By Kendall George, February 26, 2013
One hundred years ago, visitors and critics loathed Marcel Duchamp’s “Nude Descending a Staircase, No. 2” at the Armory Show. Its Cubist style was apparently both difficult to visually decipher and an affront to the aesthetic canon of nudes; Duchamp was great at revealing our lizard brain’s “I don’t understand it, so I don’t like it” mechanism. New styles and subcultural art movements have always been maligned, then slowly, and often begrudgingly, accepted. During the Armory Show’s 100th anniversary week, Hyperallergic and Tumblr are holding “The World’s First Tumblr Art Symposium,” examining the pieces of what might be the new avant garde: the Tumblr platform as a medium, net art, and the new aesthetic. The new avant garde doesn’t need a fair, and it doesn’t need a museum, but it can exist in them.
In June of 2012, artist and writer Ben Vallentine posted “Tumblr as Art” on Hyperallergic. Vallentine simply stated that art was being made using the Tumblr. How Tumblr is art is not defined but you can follow links to prominent net artists’ work. His fear of forming a definition is frustrating, but understandable.
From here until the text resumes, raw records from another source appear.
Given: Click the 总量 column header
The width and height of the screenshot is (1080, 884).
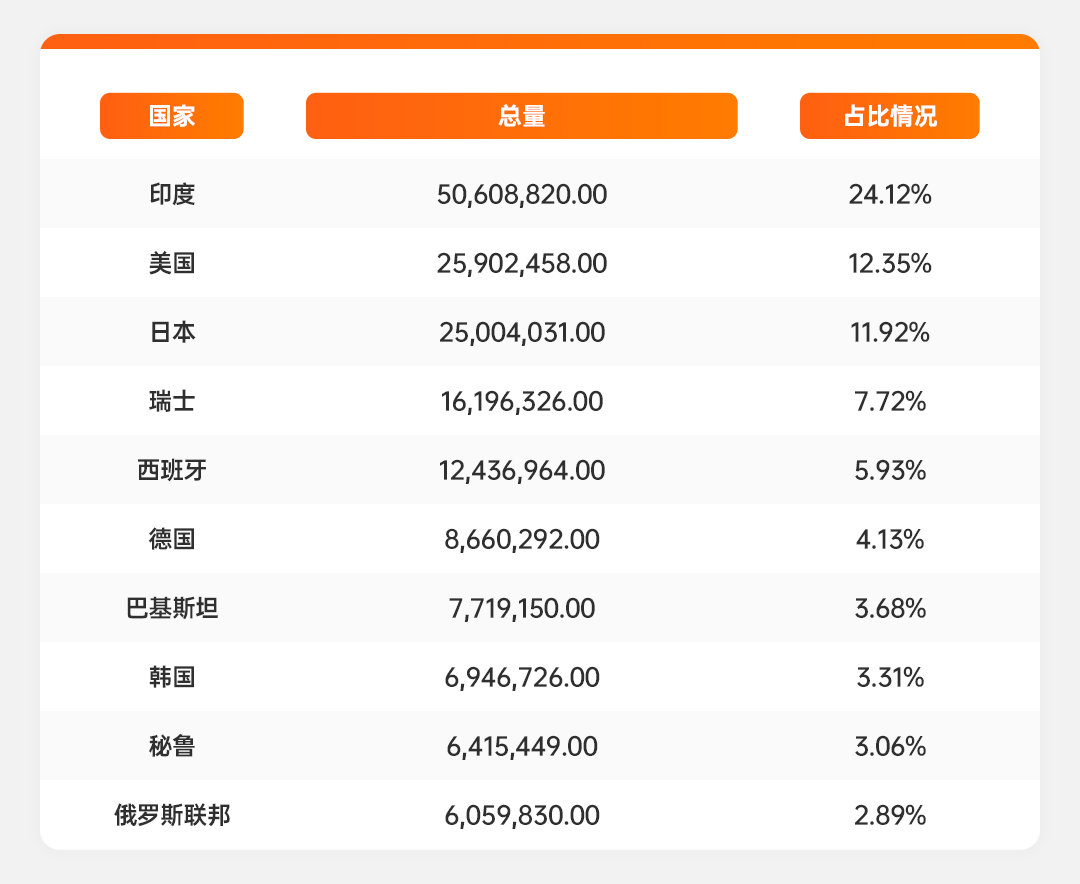Looking at the screenshot, I should [x=521, y=116].
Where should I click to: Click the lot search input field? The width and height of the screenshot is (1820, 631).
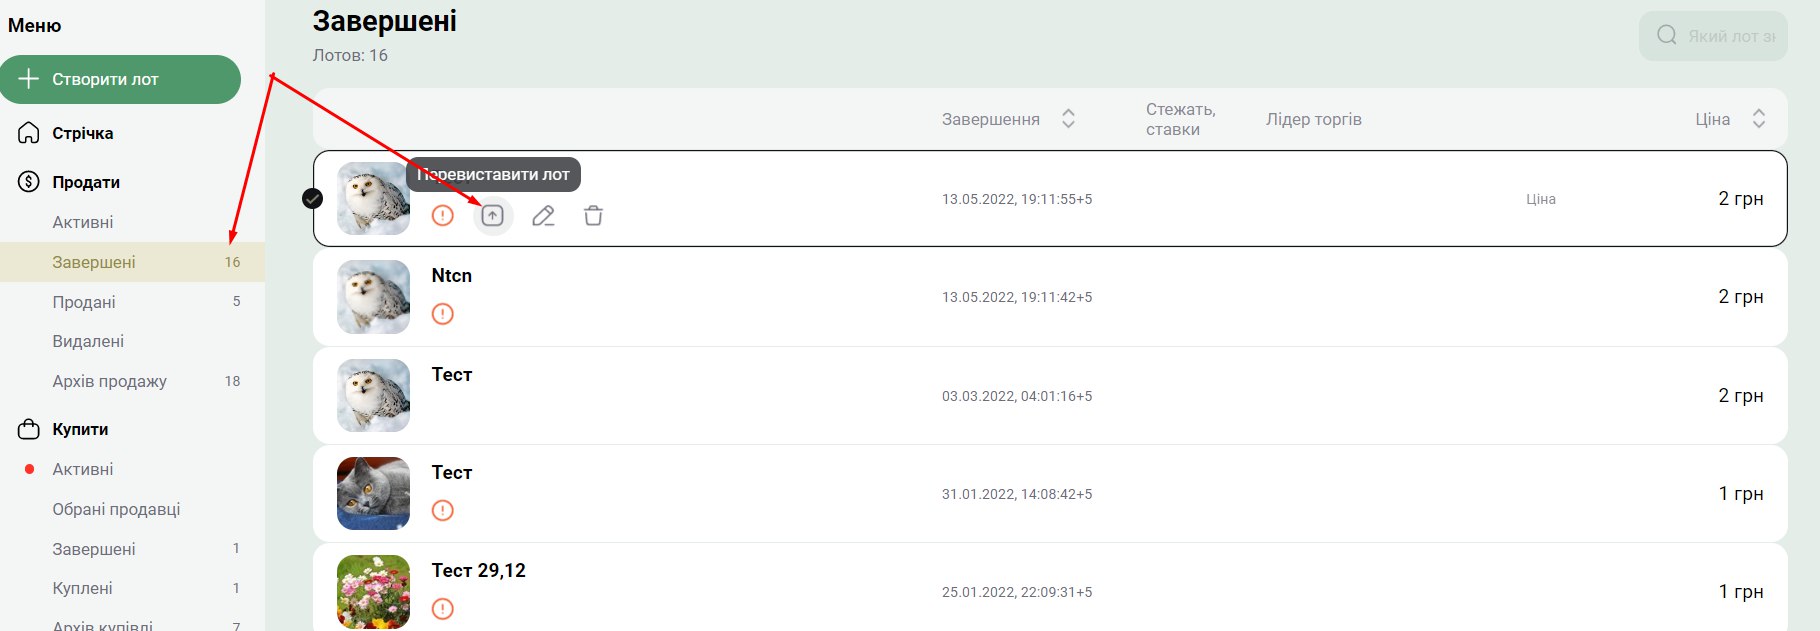coord(1713,36)
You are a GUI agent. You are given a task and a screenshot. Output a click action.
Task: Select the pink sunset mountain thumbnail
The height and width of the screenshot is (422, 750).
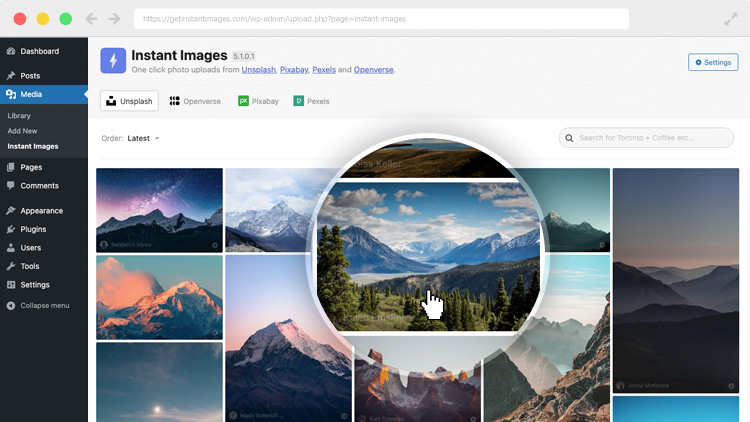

When dealing with something so large, eclectic, and often obscure that you can’t see its shape, it’s kind of like feeling a patch of fur in the dark and deciding it’s a cat. There are some commonalities in Vallentine’s examples: the platform is used like a canvas, it is often collage-like, re-blogging vs. original material is irrelevant, the new aesthetic is often represented, and there is a cohesive thesis. He critiques the expected viewer experience of viewing the art in Tumblr’s endlessly scrolling and refreshable dashboard, intermixed with the posts of whomever else you follow; the artists’ expectation is the viewer would see the new post in their feed, and revisit the full blog. Viewing through the dashboard feed is imperfect, but it is a novel approach to temporally based artwork.
“The World’s First Tumblr Art Symposium” will move towards a definition of Tumblr art by way of pedigree: net artist G. H. Hovagimyan will supposedly draw a line between “net art” and “Tumblr art”; it will be rooted in the three dimensional world by Lebbeus Woods’ “Light Pavillion” collaborator Christoph a. Kumpusch; and there will be an exhibition prominent Tumblr artists. Hopefully, the art exhibition will nod to its irony.
There isn’t a clear delineation for the length of time a trend must be in vogue, the number of its participants, or the cohesion of a thesis—a catch-all might be “communicating with technology and the subsequent growing pains”—before it turns into a movement. SFAQ favorites, Fluxus, Gutai, “street art” (ew), performance art, and conceptual art are indicative of the nebulous nature of modern and contemporary art movements. It is time to shine a light on a (maybe) net art movement and a (potential) New Aesthetic. But let’s do it online.